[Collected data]

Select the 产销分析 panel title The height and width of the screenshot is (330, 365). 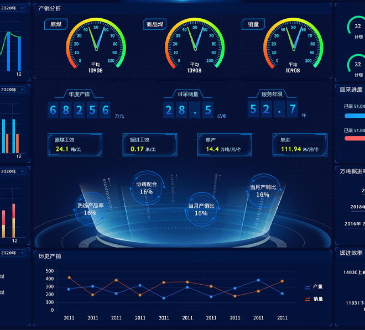point(50,8)
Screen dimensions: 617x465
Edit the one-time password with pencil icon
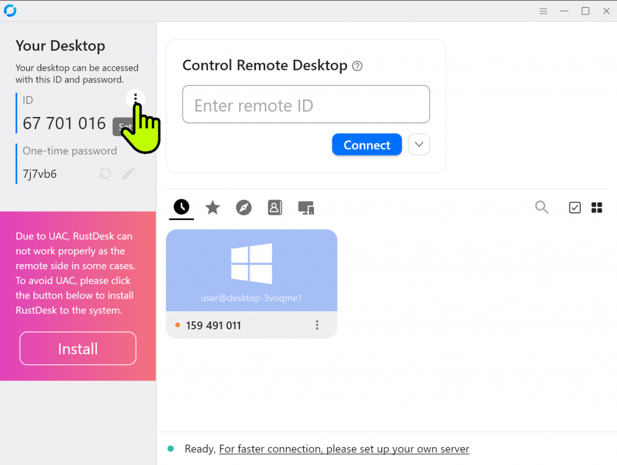(128, 174)
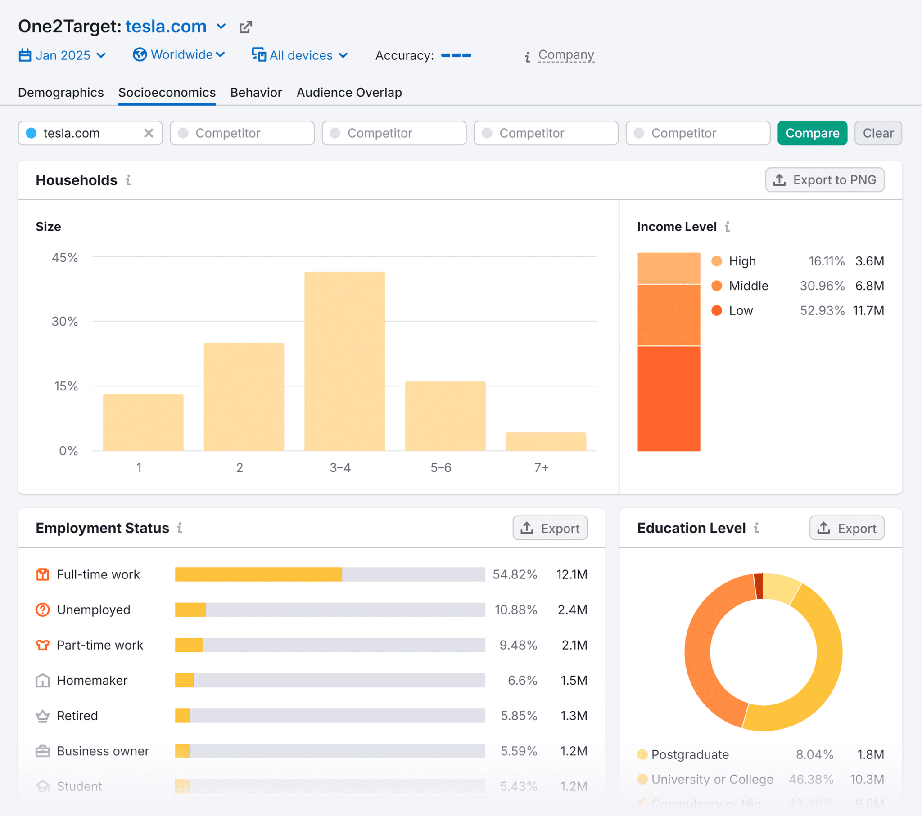The width and height of the screenshot is (922, 816).
Task: Click the Low income color dot
Action: point(716,310)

What you are asked to do
Please return only the lines from the one holding "Screen dimensions: 617x465" through the end of the data, both ends included; do not copy any pictures.

Reply to the exercise
Screen dimensions: 617x465
Edit the one-time password with pencil icon
(128, 174)
The width and height of the screenshot is (922, 816).
Task: Click the Low income color dot
Action: point(716,310)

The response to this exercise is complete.